Walmart disclosed its advertising revenues for the first time: in 2021, the world’s largest retailer generated retail media revenues of 2.1 billion. USD. In-store advertising sales and online channels have become relevant revenue drivers for Walmart. Retail media is booming.
By selling groceries, Walmart has become the largest retailer in the world. Walmart generated a total of $572 billion in sales in 2021, which is more than e-commerce giant Amazon, which recorded revenues of $469 billion in 2021.
But what’s really surprising are retail media revenues, which Walmart and Amazon each reported for the first time: Walmart generated $2.1 billion in Third-party advertising revenue with trade marketing and brand marketing campaigns. By comparison, the world’s largest out-of-home provider JCDecaux generated $3.1 billion in 2021.
Grocery retailers are becoming media companies. Retailers are increasingly realizing the value of their platforms – instore as well as online. Advertising at the point-of-sale is attractive thanks to very high frequency and a shopping mindset among consumers. Even though Walmart’s retail media revenue share is only 0.37% of total sales, the media business is extremely high margin quite opposite to the sale of groceries.
Amazon has already helped retail media achieve a breakthrough in e-commerce – Amazon generated a staggering USD 31 billion with 3rd party ads on its websites in 2021, already 6.6 percent of total sales.
The triumph of retail media is unstoppable in e-commerce; since the pandemic, retailers have also been generating in-store revenues with trade and brand marketing for the first time. This is a market segment in which not only the leading DooH-platform Broadsign operates successfully, but also many retail tech start-ups.
One of them is the Swiss analytics provider Advertima, which optimizes retail media in the store with AI solutions. „Our partnership with Posterscope UK builds exactly on this trend. The hypothesis: unlike trade marketing budgets, brand marketing budgets need audience analytics and smart targeting to be directed to in-store,“ Advertima CEO Iman Nahvi tells invidis.
In principle, there are two options for retailers – either outsource advertising rights to DooH media owners or retain control and take over marketing themselves. „Partnerships with media owners are firstly not lucrative enough in terms of margins, and secondly they don’t prioritize the network highly enough over the rest of the inventory.
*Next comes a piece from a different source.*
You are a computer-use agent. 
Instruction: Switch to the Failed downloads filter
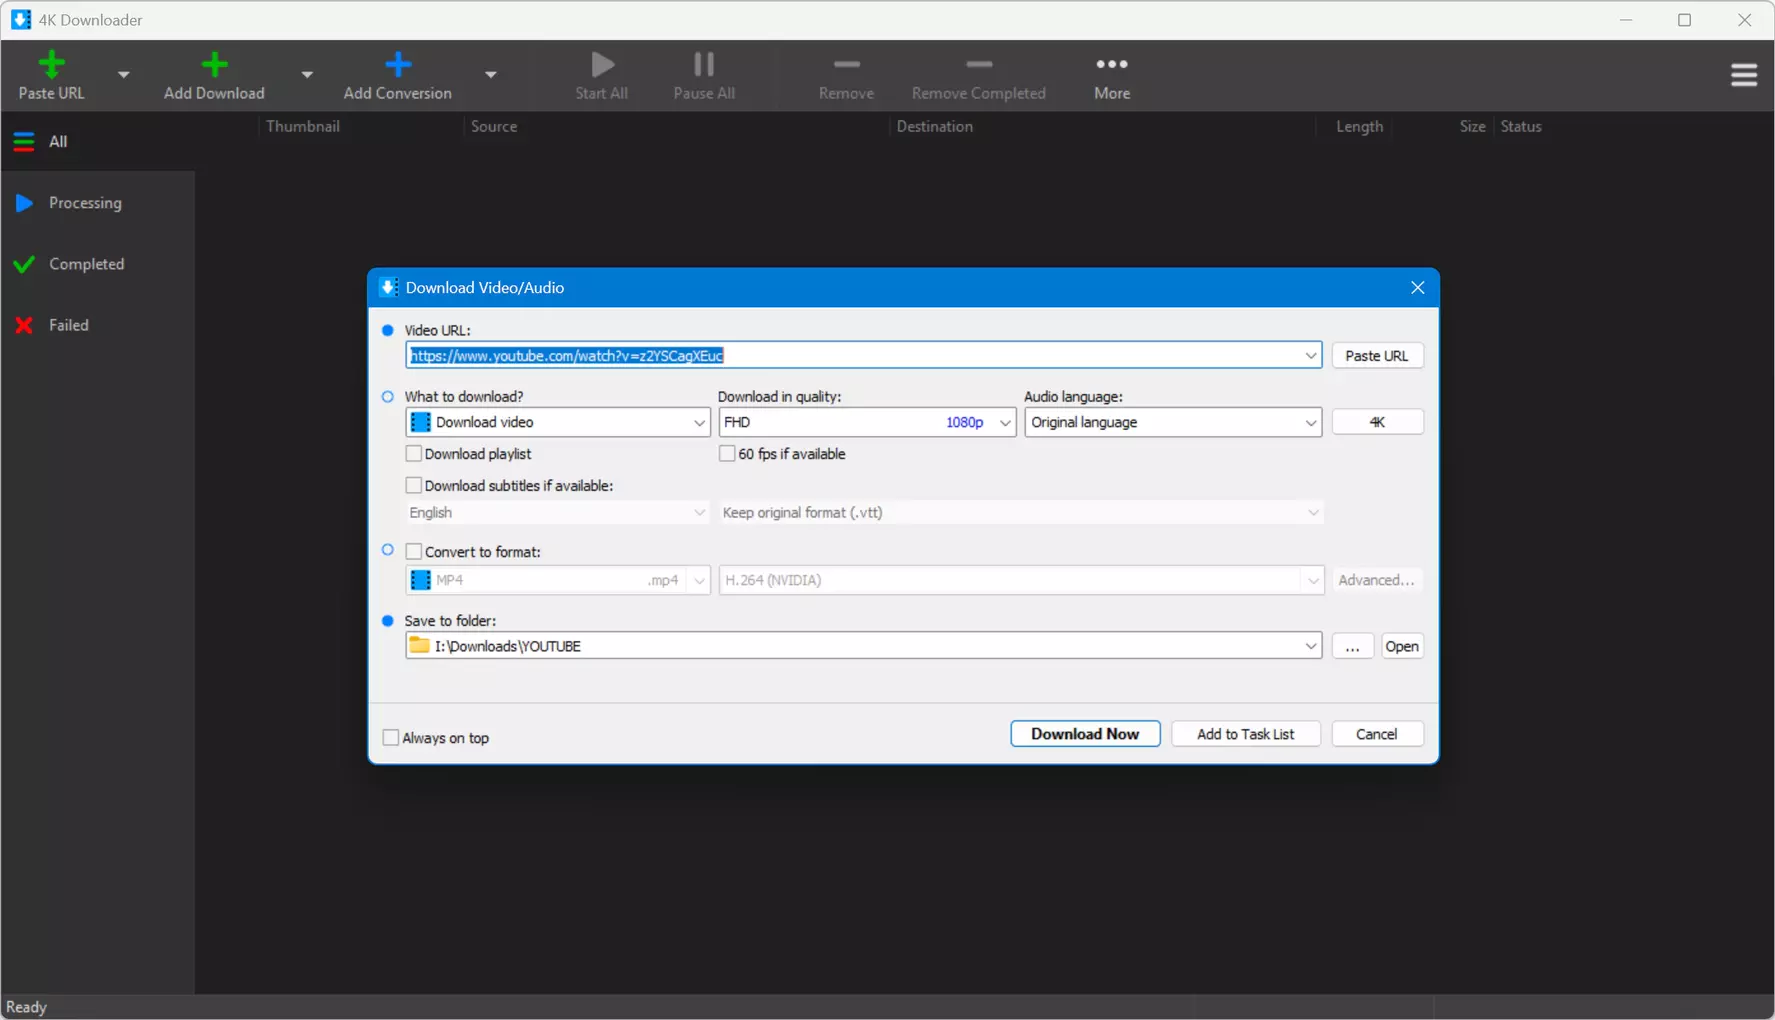click(69, 325)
What’s needed are media sales people who market the network exclusively – either in-house or hired through an agency exclusively for their own network.“
With the breakthrough of retail media on retailers‘ e-commerce platforms in recent months, there is not only a general understanding of the business model, but increasingly expertise already in-house.
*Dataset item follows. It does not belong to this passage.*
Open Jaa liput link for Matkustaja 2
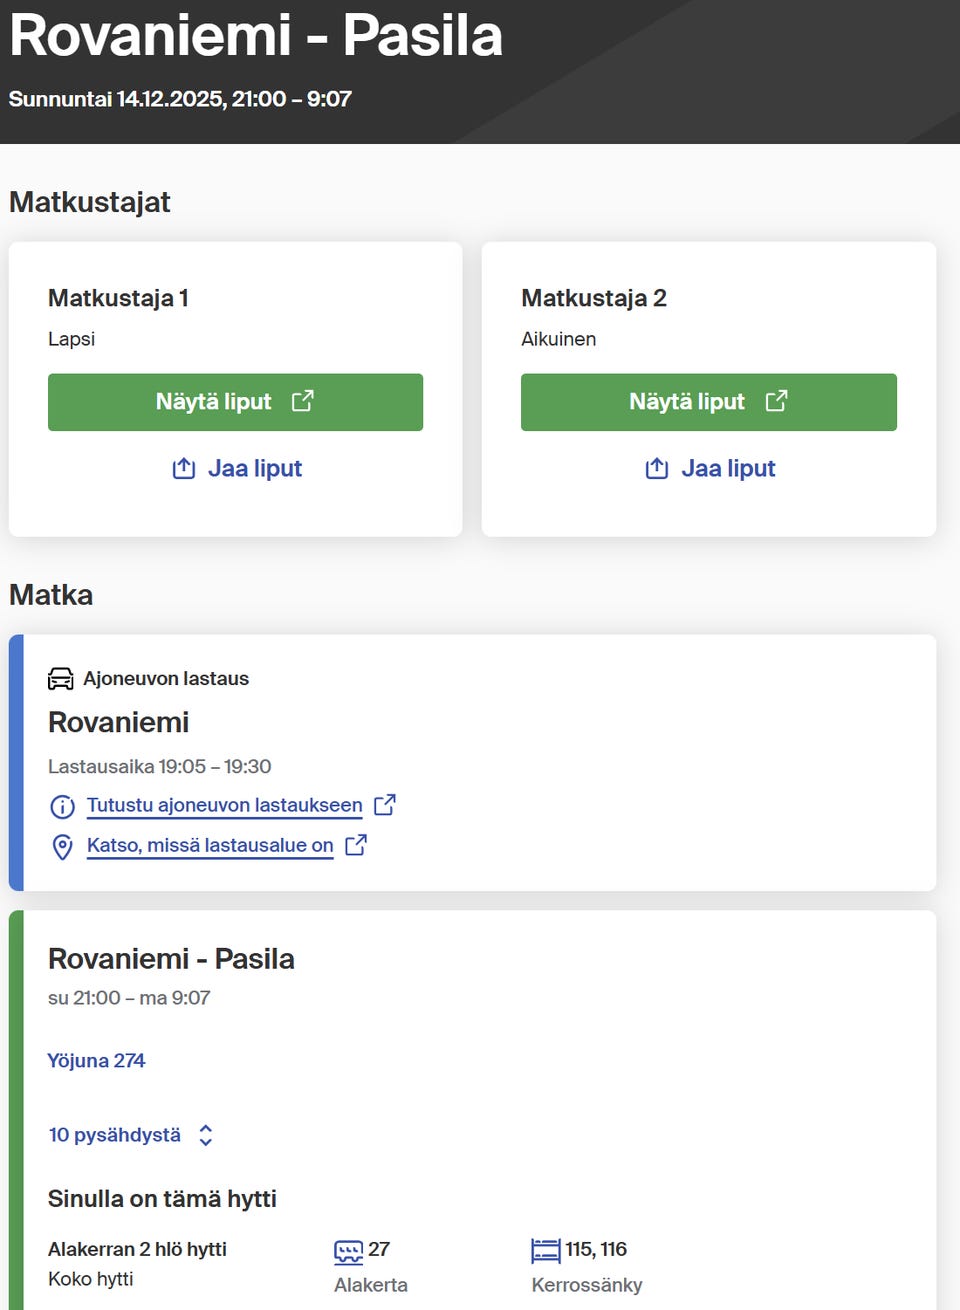 pyautogui.click(x=728, y=468)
Iman Nahvi comments: „With retail media departments that have already been set up internally for eCommerce, retailers have precisely the media experts in-house who can drive such a systemic restructuring. But then the retailer must be prepared to manage digital signage projects from the retail media department and not from marketing, as has been the case in the past.“
DooH is booming – not only roadside, where OoH providers like Ströer are setting up thousands of digital touchpoints, but also in retail. Placing DooH touchpoints at the POS is not a new concept; PRN already equipped Walmart stores with CRT TVs 20 years ago. But until now, the business model wasn’t working, additional budgets beyond trade marketing weren’t available, and PoS advertising wasn’t very sexy. Now that eCommerce has unlocked the potential of retail media for the first time, the time is ripe for retail media instore.